In the colonial era, it was the official purpose of imperial power to extract wealth from the administered territories. In the post-colonial period, the methods are better disguised. When oil companies misbehave in Nigeria or elsewhere, they are protected by the power of their home countries. Don’t mess with the companies, they are told by the United States and Europe. Indeed, one of the largest bribes (a reputed $180 million) paid in recent times in Nigeria was by Halliburton, a company tightly intertwined with U.S. political power. (Dick Cheney went from being Halliburton’s CEO to the U.S. vice presidency.)

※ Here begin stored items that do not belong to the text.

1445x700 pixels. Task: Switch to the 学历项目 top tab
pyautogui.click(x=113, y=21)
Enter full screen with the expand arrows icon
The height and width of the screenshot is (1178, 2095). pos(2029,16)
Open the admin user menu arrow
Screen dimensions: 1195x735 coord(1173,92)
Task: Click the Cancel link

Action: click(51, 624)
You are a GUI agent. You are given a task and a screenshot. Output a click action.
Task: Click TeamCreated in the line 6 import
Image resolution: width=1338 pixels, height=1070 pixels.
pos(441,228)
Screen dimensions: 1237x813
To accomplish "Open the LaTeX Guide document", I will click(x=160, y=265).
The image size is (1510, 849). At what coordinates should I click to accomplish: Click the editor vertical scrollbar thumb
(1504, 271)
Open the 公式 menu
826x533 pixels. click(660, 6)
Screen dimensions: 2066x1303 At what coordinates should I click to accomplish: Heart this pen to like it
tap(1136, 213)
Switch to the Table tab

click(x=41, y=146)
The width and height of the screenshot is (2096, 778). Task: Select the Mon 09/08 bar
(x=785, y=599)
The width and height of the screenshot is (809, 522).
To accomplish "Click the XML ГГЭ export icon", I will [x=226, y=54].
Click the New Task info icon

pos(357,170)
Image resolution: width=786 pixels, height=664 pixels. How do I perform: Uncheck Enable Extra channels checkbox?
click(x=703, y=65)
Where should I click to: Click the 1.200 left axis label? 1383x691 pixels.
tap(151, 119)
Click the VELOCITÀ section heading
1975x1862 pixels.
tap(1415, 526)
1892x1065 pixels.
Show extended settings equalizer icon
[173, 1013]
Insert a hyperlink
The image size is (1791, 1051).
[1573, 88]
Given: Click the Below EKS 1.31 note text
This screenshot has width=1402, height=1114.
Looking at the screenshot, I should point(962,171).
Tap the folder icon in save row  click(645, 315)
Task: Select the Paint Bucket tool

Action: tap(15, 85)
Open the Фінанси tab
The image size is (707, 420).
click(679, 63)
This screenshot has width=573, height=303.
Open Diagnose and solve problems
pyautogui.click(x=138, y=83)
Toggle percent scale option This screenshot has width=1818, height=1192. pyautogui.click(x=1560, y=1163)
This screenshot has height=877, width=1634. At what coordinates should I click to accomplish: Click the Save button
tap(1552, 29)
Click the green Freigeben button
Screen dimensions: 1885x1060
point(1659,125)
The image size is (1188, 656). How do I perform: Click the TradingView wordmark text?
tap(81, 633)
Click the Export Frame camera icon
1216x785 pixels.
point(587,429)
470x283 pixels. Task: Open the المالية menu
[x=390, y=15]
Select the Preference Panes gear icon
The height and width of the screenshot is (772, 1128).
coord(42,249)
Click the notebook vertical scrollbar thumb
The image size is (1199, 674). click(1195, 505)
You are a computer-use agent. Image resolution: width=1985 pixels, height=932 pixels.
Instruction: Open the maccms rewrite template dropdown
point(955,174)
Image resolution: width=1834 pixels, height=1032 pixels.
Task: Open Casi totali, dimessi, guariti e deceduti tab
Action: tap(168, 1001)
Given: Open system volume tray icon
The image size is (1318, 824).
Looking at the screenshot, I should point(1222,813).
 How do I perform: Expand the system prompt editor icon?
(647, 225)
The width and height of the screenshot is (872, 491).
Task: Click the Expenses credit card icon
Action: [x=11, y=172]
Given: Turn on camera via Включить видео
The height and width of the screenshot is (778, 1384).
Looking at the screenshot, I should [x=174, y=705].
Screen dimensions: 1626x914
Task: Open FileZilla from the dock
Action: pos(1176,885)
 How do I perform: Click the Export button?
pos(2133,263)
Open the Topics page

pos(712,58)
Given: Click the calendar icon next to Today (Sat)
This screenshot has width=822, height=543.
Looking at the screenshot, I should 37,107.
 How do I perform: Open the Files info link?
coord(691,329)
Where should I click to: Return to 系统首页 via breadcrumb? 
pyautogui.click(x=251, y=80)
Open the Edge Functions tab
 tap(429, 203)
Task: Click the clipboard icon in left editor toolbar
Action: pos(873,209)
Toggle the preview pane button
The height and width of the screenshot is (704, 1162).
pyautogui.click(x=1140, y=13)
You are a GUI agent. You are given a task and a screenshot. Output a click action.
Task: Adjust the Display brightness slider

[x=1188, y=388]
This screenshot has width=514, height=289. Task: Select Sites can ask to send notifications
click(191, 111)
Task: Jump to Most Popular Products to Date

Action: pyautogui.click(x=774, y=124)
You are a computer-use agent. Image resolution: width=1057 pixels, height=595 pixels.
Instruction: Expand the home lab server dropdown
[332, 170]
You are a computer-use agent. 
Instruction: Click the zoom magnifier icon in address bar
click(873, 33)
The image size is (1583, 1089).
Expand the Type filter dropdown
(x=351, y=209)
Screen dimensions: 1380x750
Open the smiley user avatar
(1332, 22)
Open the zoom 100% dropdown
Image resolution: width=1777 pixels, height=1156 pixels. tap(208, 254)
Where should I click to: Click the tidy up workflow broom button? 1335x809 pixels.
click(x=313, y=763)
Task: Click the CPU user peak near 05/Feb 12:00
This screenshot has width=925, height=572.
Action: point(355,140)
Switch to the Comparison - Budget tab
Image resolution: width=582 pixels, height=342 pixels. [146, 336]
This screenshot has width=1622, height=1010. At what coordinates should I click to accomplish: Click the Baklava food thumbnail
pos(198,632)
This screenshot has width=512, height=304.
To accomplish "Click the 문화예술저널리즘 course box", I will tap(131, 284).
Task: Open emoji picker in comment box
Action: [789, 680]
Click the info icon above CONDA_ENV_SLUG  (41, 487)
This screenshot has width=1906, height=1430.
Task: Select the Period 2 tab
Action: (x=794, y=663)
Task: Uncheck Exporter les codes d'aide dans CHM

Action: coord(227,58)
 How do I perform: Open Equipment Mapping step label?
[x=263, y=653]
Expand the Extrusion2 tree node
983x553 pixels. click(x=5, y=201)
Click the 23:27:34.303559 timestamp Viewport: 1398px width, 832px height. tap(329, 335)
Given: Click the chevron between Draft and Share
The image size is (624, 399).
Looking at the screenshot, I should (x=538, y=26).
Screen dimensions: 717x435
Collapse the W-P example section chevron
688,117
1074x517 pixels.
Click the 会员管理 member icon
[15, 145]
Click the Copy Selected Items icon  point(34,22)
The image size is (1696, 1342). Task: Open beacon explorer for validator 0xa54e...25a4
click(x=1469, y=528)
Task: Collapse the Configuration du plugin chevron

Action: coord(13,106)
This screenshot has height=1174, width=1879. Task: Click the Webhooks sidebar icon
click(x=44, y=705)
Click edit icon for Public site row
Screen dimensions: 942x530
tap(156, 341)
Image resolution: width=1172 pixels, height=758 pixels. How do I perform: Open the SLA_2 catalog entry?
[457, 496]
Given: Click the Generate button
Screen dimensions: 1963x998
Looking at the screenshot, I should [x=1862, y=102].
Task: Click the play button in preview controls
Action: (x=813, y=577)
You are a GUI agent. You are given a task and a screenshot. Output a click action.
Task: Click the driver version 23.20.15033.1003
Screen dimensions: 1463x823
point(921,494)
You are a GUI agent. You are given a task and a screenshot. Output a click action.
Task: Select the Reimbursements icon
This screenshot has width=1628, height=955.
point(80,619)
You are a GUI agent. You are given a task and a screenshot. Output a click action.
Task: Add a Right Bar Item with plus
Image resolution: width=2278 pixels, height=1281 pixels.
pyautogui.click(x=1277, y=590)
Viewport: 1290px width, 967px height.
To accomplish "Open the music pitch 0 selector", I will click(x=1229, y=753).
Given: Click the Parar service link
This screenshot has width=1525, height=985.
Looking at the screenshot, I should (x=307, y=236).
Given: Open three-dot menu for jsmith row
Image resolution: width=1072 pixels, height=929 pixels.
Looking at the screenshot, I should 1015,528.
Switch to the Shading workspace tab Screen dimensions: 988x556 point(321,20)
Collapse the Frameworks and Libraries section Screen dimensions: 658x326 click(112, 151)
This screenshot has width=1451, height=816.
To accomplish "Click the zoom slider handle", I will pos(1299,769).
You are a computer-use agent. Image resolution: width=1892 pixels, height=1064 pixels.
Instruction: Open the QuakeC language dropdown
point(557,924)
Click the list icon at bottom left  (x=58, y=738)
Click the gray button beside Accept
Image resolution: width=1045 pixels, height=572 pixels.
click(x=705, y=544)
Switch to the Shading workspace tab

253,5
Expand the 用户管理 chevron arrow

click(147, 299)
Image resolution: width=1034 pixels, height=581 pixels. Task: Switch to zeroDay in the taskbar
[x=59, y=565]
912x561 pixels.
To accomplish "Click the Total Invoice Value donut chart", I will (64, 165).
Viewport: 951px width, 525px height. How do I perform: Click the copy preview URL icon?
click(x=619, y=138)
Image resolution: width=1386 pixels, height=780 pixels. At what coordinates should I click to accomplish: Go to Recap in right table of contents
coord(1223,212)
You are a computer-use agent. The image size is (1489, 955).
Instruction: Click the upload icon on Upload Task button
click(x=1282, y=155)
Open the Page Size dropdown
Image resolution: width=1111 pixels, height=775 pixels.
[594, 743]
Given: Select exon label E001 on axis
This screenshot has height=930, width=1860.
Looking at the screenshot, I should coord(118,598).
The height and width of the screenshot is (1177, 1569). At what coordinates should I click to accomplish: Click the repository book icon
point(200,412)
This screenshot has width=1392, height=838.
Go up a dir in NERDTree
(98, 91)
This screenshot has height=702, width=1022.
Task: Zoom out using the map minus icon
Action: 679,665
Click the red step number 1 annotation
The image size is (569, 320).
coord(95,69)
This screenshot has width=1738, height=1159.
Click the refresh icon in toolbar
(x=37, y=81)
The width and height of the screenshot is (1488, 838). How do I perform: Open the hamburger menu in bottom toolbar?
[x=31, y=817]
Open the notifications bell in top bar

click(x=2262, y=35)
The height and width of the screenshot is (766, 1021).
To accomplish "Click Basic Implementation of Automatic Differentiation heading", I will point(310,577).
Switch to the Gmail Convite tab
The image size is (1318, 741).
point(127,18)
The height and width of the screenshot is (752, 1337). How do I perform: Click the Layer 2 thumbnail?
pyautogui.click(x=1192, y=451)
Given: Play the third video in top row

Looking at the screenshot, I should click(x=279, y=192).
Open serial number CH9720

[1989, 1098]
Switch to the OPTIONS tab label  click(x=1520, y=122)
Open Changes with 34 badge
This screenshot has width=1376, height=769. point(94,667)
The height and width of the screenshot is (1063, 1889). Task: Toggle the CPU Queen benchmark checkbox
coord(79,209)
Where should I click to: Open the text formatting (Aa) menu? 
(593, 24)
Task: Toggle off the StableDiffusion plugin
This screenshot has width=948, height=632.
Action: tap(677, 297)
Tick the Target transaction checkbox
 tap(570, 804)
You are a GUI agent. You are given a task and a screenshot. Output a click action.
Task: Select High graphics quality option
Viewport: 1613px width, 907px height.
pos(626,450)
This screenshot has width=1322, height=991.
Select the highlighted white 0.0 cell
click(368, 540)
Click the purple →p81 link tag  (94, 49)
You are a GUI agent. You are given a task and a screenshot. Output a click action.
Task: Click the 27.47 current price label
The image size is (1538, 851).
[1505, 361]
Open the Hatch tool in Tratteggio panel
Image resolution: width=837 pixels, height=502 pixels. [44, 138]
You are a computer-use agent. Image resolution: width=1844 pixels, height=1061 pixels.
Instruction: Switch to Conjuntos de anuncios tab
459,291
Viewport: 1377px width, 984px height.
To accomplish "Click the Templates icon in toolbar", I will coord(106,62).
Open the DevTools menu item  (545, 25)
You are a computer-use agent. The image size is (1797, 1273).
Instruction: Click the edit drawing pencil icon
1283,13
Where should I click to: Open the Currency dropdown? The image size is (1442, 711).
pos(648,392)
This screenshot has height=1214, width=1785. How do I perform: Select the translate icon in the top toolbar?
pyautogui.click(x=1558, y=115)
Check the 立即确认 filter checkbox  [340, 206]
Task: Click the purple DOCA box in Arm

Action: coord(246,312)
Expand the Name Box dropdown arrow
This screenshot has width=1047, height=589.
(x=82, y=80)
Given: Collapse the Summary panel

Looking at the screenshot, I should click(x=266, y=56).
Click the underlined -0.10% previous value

Last year, the United Nations Environment Program issued a remarkable report on Ogoniland, a major ethnic homeland in the Niger Delta that has been at the epicenter of conflict between local communities and international oil. The report was as scathing as it was scientifically clear. Despite many past promises of a cleanup, Ogoniland remains in environmental agony, impoverished and sickened by the oil industry.

UNEP also offered clear and detailed recommendations, including emergency measures to ensure safe drinking water; cleanup activities targeting the mangroves and soils; public-health studies to identify and counteract the consequences of pollution; and a new regulatory framework.

The world’s governments have recently agreed to move to a new framework for sustainable development, declaring their intention to adopt Sustainable Development Goals at the Rio+20 Summit in June. The SDGs offer a critical opportunity for the world to set clear, compelling standards for government and corporate behavior. Many major companies, including in the oil industry, have expressed their readiness to support sustainable development goals.

Cleaning up the Niger Delta would provide the strongest possible example of a new age of accountability. Shell, Chevron, ExxonMobil, and other major oil companies should step forward and help to fund the necessary cleanup, ushering in a new era of responsibility.

The Nigerian government’s own accountability is on the line as well. It is heartening that several Nigerian senators have recently been in the forefront of efforts to strengthen the rule of law in the oil sector.

The cleanup of the Niger Delta provides an ideal opportunity for Nigeria, the oil industry, and the international community to show convincingly that a new age has dawned. From now on, sustainable development must not be a mere slogan, but rather an operational approach to global governance and well-being on a strained and crowded planet.

By Jeffrey D. Sachs

Jeffrey D. Sachs is professor of sustainable development, professor of health policy and management, and director of the Earth Institute at Columbia University. He is also special adviser to the United Nations secretary-general on the Millennium Development Goals. ― Ed.